Dan claims that the global academy isn’t citing WikiLeaks much. This depends on what you mean by  “much.” Citations to cables have shown up in Review of Policy Research, International Affairs, the Middle East Review of International Affairs, the Yale Journal of International Affairs and other law journals, as well as political science and history books published by Yale, Columbia, Cambridge, and many other scholarly presses. Beyond the cables, researchers in fields as varied as informatics, applied mathematics, geography, and economics, have enthusiastically turned to the leaked information of the Afghan War Diary and the Iraq War Logs as invaluable data sources for modeling and predicting conflict. In the blogosphere, we’ve had several posts here at the Monkey Cage, written by me and others, that have used information from WikiLeaks.

Is any of this research earth-shaking? No. But both Julian Assange’s and Dan Drezner’s assertions are unrealistic. Having read hundreds of pages of the cables, I’ll be the first to say that the next Michel Foucault is probably not going to launch a career by analyzing them. Nor will grand international relations theory, in the tradition of scholars like E.H. Carr, Kenneth Waltz, or John Mearsheimer, gain much from the cables.
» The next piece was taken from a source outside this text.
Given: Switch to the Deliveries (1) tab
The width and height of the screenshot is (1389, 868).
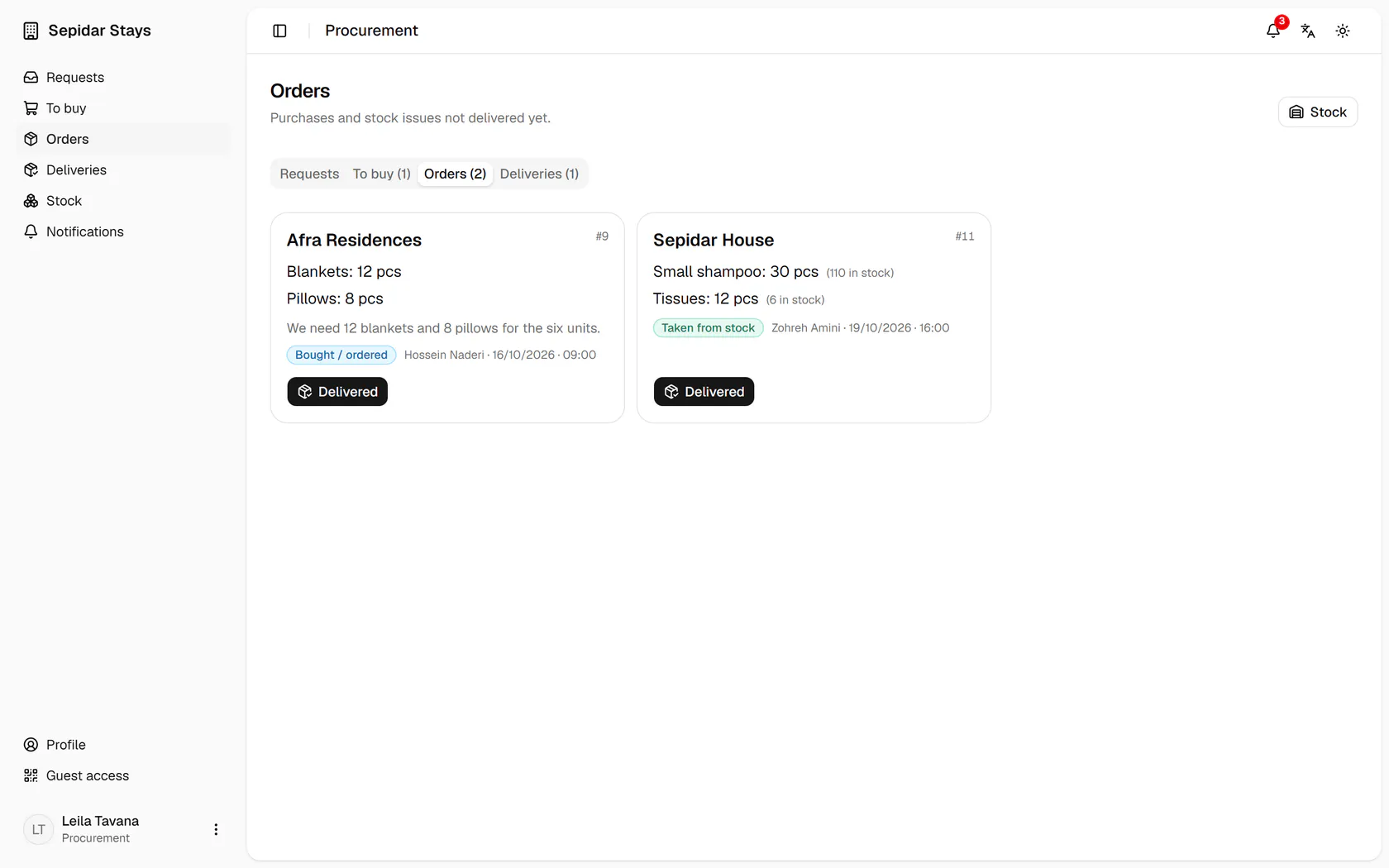Looking at the screenshot, I should (x=539, y=174).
But many scholars like to play in the dirt: I’m one of them. If, like me, you care about the early stage negotiations of bilateral trade agreements, the global harmonization of intellectual property laws, and the influence of U.S. lobbyists abroad, the WikiLeaks cables are a gold mine. The cables detail U.S. diplomatic efforts on global public health, international development, labor and environmental standards, climate change negotiations, and many other policy-relevant topics. Diplomatic cables also offer insight into what might otherwise be “dogs that do not bark,” as embassy officials and bureaucrats explain what happens when negotiations fail.
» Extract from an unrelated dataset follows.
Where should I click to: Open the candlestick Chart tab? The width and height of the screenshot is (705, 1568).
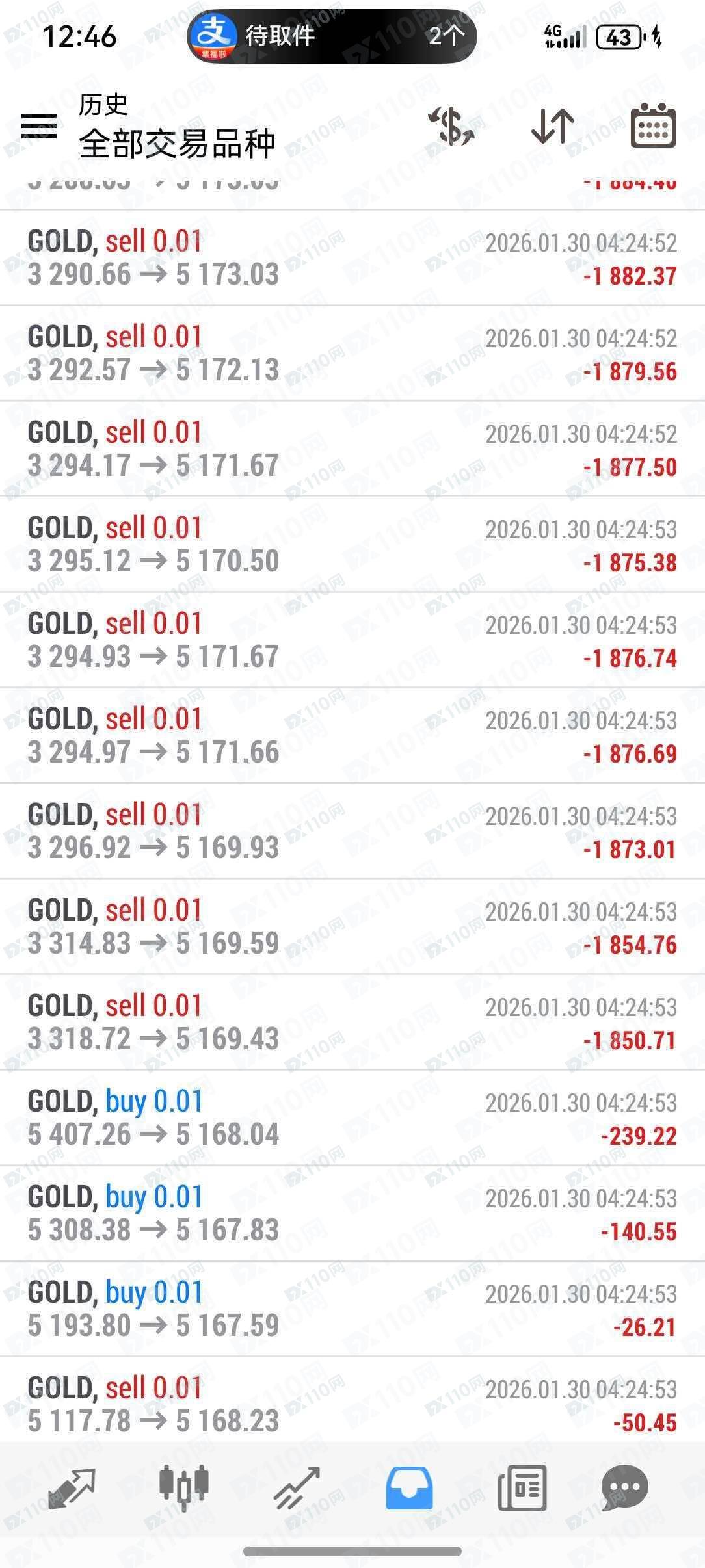[183, 1488]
Dan argues the cables reveal only ho-hum findings, such as “American diplomats are advancing U.S. commercial interests.” But peeking behind the curtain, we find U.S. diplomats expending disproportionately large amounts of negotiating capital in order to obtain concessions that benefit a very few industries, at the expense of the American public. That’s noteworthy, even if it’s not theoretically novel.
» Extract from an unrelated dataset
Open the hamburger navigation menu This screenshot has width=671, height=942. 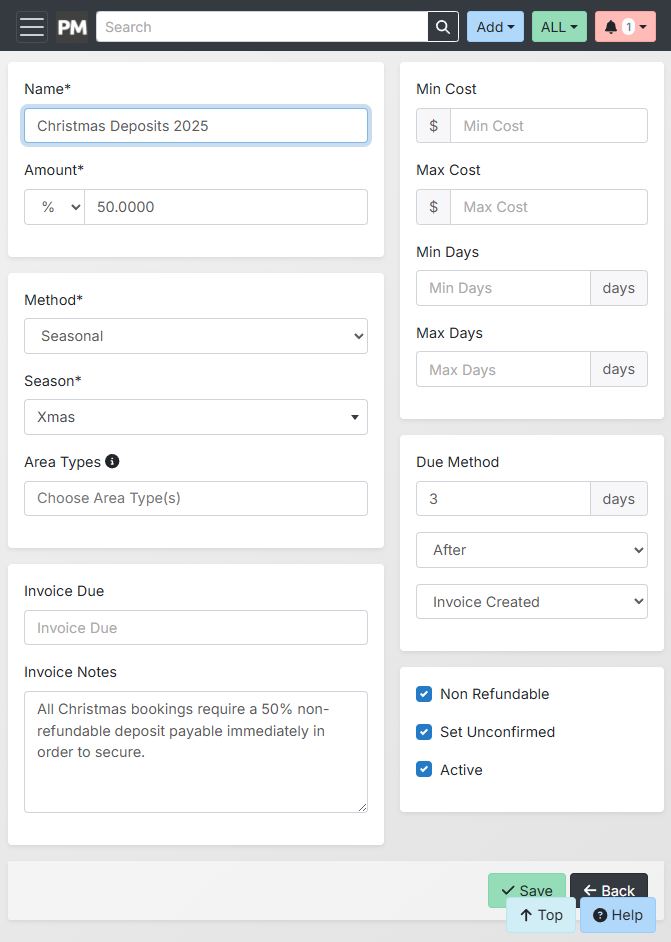tap(32, 27)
As Ben Norton noted, self-censorship is almost certainly involved. Academics have formal and informal relationships with parties that might not favorably view the use of the cables in research. It’ll be tough to write a convincing grant application if you plan to rely on documents whose legality is in question, especially if you’re asking the government for money. Publishers’ hesitation (actual or rumored) to print research that cites these cables further discourages their use. Even if Assange’s allegations aren’t precisely accurate, he has a point.

In a recent piece entitled “Who’s Afraid of WikiLeaks,” I argue that academics can responsibly use leaked information in their research, and offer suggestions about how to confront the methodological, ethical, and legal implications of doing so.

The cables are not a panacea, but researchers who are willing to take the time to sift through them may be surprised at what they find.

Gabriel J. Michael is a fellow at the Information Society Project at Yale Law School.